Consumer genomic testing (CGT), either direct‐to‐consumer or through a consumer‐initiated outreach to a healthcare provider, is increasingly marketed by for‐profit commercial laboratories or raw data interpretation services (Offit et al., 2023). In the absence of comprehensive regulatory oversight of entities providing laboratory developed tests of inherited disease susceptibility, no universal reporting guidelines exist for consumers or providers to document the frequency of analytic or interpretation failures, or other adverse effects, in the context of CGT. While the nascent literature has documented clinical instances of adverse events following CGT, efforts to survey specialty providers of genetic services have been limited. Here we report on a voluntary and anonymous survey of the members of several groups of genetic counselors and physicians who provide genetic testing services, including cancer genetic testing.
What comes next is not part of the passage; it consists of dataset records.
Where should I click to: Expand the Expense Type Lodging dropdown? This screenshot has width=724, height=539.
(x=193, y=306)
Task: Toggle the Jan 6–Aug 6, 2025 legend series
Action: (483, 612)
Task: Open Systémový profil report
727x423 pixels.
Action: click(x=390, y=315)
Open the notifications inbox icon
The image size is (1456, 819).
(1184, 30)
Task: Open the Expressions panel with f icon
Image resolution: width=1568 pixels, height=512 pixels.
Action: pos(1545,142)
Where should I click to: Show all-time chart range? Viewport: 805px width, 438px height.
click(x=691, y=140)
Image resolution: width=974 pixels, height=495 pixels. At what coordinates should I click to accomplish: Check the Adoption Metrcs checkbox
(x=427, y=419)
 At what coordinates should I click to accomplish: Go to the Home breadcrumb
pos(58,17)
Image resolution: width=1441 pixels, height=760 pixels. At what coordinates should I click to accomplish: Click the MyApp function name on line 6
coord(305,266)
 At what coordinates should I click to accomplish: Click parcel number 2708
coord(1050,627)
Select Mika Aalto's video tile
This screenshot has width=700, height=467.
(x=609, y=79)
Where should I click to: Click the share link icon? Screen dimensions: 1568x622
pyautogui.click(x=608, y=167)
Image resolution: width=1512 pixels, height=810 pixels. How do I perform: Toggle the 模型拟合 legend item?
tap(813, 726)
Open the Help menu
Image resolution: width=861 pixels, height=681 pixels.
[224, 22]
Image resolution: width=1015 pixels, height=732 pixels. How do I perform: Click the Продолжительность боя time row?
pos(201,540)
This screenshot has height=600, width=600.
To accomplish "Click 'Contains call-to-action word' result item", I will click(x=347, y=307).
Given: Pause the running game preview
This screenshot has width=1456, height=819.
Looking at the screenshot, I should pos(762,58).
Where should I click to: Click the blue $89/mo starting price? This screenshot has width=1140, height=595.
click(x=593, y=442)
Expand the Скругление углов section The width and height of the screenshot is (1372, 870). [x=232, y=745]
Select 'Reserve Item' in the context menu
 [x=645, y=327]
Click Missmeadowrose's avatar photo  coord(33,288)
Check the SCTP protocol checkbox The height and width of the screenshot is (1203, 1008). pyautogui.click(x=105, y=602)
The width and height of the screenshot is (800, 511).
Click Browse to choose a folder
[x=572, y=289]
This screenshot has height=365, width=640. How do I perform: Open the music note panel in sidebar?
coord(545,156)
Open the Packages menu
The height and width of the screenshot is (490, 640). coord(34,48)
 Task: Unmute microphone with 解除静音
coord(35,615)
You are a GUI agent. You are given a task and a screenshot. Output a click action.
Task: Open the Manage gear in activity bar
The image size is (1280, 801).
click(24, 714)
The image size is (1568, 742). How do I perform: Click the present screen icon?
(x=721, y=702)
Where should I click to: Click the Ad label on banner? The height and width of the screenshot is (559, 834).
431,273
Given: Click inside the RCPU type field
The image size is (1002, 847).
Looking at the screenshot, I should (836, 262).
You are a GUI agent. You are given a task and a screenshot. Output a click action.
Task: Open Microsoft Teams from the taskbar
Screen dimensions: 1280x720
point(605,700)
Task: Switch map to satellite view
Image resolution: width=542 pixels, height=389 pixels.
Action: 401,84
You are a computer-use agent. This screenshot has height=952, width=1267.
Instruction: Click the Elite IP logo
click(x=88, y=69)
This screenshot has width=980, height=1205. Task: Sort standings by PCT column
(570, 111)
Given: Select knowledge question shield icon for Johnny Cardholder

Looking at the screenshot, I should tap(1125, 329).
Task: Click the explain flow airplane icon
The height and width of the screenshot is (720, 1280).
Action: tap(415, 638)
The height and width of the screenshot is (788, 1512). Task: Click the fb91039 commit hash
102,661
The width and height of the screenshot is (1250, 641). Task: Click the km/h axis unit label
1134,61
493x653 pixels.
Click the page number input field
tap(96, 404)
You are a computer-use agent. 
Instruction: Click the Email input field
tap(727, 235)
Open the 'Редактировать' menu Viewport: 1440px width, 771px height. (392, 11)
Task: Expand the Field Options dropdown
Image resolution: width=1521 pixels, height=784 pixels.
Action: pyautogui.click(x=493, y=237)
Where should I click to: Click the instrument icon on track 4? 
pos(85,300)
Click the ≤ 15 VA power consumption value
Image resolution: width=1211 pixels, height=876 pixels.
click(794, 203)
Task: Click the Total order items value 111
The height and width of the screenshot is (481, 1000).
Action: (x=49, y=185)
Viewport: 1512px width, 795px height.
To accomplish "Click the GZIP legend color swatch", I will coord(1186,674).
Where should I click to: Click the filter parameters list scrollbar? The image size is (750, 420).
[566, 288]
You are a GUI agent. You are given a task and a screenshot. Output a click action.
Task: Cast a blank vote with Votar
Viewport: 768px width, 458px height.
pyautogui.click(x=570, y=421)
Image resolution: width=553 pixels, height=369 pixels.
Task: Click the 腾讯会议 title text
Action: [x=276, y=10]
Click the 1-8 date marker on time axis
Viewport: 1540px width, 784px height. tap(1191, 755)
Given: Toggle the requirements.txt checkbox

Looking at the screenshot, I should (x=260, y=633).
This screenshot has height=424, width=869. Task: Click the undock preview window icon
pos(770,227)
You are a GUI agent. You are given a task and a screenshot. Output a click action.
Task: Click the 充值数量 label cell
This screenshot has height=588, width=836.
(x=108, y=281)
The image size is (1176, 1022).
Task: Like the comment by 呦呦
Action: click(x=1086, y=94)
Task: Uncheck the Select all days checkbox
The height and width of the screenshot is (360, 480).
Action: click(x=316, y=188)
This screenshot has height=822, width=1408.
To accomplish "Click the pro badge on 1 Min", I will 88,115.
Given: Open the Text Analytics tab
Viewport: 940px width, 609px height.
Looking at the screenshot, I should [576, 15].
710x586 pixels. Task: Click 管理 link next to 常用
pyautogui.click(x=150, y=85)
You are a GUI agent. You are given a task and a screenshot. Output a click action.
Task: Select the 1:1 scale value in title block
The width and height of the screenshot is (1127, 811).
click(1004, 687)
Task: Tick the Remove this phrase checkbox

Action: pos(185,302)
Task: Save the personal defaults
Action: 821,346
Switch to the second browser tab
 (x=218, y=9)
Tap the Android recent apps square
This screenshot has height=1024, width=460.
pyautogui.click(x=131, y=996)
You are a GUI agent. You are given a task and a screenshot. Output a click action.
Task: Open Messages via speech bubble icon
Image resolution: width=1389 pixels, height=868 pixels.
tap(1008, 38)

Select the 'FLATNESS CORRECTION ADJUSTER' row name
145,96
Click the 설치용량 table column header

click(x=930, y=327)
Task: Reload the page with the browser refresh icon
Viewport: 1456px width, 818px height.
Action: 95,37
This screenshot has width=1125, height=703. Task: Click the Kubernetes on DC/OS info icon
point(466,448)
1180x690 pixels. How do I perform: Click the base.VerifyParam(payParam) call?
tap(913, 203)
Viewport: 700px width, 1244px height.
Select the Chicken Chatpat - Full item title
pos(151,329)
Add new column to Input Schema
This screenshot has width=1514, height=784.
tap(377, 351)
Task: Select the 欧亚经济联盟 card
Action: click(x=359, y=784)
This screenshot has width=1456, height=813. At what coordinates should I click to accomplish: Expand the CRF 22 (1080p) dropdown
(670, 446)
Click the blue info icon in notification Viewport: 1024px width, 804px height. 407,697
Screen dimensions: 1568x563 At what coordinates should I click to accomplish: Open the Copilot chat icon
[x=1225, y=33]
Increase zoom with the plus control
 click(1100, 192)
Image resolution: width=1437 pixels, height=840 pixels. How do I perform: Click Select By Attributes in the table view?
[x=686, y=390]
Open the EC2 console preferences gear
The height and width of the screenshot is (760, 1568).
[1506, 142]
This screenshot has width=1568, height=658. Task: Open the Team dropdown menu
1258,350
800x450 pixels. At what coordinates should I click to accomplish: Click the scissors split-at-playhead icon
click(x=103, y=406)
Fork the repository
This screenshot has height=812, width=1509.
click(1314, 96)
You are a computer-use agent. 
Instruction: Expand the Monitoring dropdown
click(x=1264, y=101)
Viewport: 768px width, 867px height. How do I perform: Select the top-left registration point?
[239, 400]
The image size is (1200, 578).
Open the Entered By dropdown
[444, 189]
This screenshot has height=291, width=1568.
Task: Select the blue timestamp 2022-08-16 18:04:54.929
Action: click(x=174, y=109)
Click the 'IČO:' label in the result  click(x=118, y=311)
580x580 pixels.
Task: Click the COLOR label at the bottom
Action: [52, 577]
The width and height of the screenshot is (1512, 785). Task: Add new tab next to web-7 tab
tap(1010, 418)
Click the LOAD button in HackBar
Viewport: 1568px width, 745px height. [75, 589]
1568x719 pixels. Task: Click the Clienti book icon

Notably, 94% of providers indicated that they had faced at least one of several identified challenges when counseling patients on CGT results. The most commonly cited challenge across the quantitative and qualitative data was adverse patient psychosocial effects. Examples from our own clinical experience included two young females who pursued DTC testing for recreational, non‐medical, purposes. In both cases, there was receipt of results of a BRCA pathogenic variant despite no recall of receiving cancer risk counseling or education before or after testing. In one case, there was significant psychological adverse sequela on receipt of results, compounded by the discovery she was conceived by sperm donation. In the other case, psychological distress led to failure to discuss findings with a healthcare provider, and a delay of over a year before initiating cancer surveillance by which time she had a locally metastatic tumor (Offit et al., 2023). Survey respondents similarly described examples of patient psychosocial issues related to receiving unexpected medical or other results from CGT (e.g., unexpected hereditary cancer syndrome or sex‐chromosome result, unexpected discovery of misattributed paternity), as well as examples of distress while seeking to self‐navigate for education and support following disclosure of results that posed imminent threats to health and well‐being (e.g., encountered by an individual with a TP53 pathogenic variant). Even after undergoing confirmation testing in a reference laboratory, providers described cases where patients struggled to accept that a CGT result was falsely positive or inaccurately classified. Setting appropriate expectations and presenting limitations of testing, either by traditional pre‐test genetic counseling, or via novel approaches to personalized online education, support, or tailored post‐test genetic counseling (Koerner et al., 2023; Schmidlen et al., 2018; Schmidt et al., 2019; Webster et al., 2023), may have mitigated the psychosocial issues faced by these individuals.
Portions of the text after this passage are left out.